◆ Collection entries

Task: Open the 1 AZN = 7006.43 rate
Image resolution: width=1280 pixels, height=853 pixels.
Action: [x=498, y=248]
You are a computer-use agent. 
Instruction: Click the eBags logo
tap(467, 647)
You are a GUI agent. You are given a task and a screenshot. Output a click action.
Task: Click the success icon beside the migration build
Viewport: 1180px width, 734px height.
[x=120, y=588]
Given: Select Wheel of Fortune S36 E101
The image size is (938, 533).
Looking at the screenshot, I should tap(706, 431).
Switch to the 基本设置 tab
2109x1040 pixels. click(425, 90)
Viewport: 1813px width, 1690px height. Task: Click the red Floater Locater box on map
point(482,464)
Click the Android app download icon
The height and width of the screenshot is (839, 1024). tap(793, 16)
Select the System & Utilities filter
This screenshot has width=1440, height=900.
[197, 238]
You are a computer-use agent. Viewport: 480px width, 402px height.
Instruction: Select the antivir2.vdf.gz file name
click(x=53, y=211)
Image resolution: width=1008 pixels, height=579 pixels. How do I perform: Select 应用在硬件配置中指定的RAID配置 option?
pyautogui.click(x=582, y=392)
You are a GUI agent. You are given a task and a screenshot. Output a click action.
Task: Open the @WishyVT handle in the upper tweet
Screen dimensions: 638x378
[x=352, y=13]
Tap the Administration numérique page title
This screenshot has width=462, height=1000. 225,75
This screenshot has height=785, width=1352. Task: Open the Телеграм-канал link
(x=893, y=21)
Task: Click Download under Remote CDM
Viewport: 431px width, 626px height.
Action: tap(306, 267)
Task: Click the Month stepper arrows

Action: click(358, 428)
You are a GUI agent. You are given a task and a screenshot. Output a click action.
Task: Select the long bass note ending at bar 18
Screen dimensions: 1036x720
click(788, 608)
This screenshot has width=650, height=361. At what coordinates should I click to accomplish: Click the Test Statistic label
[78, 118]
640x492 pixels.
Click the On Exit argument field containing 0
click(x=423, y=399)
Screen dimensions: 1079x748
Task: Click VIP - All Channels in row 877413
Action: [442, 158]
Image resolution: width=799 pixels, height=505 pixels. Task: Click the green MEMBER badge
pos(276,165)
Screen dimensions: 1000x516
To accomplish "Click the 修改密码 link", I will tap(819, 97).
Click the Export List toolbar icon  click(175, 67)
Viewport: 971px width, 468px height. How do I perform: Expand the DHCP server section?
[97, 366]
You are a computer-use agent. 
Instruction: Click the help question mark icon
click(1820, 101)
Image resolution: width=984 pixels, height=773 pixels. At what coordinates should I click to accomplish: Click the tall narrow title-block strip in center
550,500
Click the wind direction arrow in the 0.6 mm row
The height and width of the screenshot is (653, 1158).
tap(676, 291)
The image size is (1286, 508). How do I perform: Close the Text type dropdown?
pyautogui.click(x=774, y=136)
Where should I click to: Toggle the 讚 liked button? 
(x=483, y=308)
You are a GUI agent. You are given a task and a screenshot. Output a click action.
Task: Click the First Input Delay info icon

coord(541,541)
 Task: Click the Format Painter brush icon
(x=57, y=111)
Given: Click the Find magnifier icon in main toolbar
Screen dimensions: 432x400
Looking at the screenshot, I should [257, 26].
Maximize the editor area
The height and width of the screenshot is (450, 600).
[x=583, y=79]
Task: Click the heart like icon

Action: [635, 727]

◆ Activity
So that no detail is lost, give every line of the data again exactly.

◆ Result
Task: Open the 1 AZN = 7006.43 rate
Image resolution: width=1280 pixels, height=853 pixels.
Action: [x=498, y=248]
You are a computer-use agent. 
Instruction: Click the eBags logo
tap(467, 647)
You are a GUI agent. You are given a task and a screenshot. Output a click action.
Task: Click the success icon beside the migration build
Viewport: 1180px width, 734px height.
[x=120, y=588]
Given: Select Wheel of Fortune S36 E101
The image size is (938, 533).
Looking at the screenshot, I should tap(706, 431).
Switch to the 基本设置 tab
2109x1040 pixels. click(425, 90)
Viewport: 1813px width, 1690px height. Task: Click the red Floater Locater box on map
point(482,464)
Click the Android app download icon
The height and width of the screenshot is (839, 1024). tap(793, 16)
Select the System & Utilities filter
This screenshot has width=1440, height=900.
[197, 238]
You are a computer-use agent. Viewport: 480px width, 402px height.
Instruction: Select the antivir2.vdf.gz file name
click(x=53, y=211)
Image resolution: width=1008 pixels, height=579 pixels. How do I perform: Select 应用在硬件配置中指定的RAID配置 option?
pyautogui.click(x=582, y=392)
You are a GUI agent. You are given a task and a screenshot. Output a click action.
Task: Open the @WishyVT handle in the upper tweet
Screen dimensions: 638x378
[x=352, y=13]
Tap the Administration numérique page title
This screenshot has width=462, height=1000. 225,75
This screenshot has height=785, width=1352. Task: Open the Телеграм-канал link
(x=893, y=21)
Task: Click Download under Remote CDM
Viewport: 431px width, 626px height.
Action: tap(306, 267)
Task: Click the Month stepper arrows

Action: click(358, 428)
You are a GUI agent. You are given a task and a screenshot. Output a click action.
Task: Select the long bass note ending at bar 18
Screen dimensions: 1036x720
click(788, 608)
This screenshot has width=650, height=361. At what coordinates should I click to accomplish: Click the Test Statistic label
[78, 118]
640x492 pixels.
Click the On Exit argument field containing 0
click(x=423, y=399)
Screen dimensions: 1079x748
Task: Click VIP - All Channels in row 877413
Action: [442, 158]
Image resolution: width=799 pixels, height=505 pixels. Task: Click the green MEMBER badge
pos(276,165)
Screen dimensions: 1000x516
To accomplish "Click the 修改密码 link", I will tap(819, 97).
Click the Export List toolbar icon  click(175, 67)
Viewport: 971px width, 468px height. How do I perform: Expand the DHCP server section?
[97, 366]
You are a computer-use agent. 
Instruction: Click the help question mark icon
click(1820, 101)
Image resolution: width=984 pixels, height=773 pixels. At what coordinates should I click to accomplish: Click the tall narrow title-block strip in center
550,500
Click the wind direction arrow in the 0.6 mm row
The height and width of the screenshot is (653, 1158).
tap(676, 291)
The image size is (1286, 508). How do I perform: Close the Text type dropdown?
pyautogui.click(x=774, y=136)
Where should I click to: Toggle the 讚 liked button? 
(x=483, y=308)
You are a GUI agent. You are given a task and a screenshot. Output a click action.
Task: Click the First Input Delay info icon

coord(541,541)
 Task: Click the Format Painter brush icon
(x=57, y=111)
Given: Click the Find magnifier icon in main toolbar
Screen dimensions: 432x400
Looking at the screenshot, I should [257, 26].
Maximize the editor area
The height and width of the screenshot is (450, 600).
[x=583, y=79]
Task: Click the heart like icon

Action: [635, 727]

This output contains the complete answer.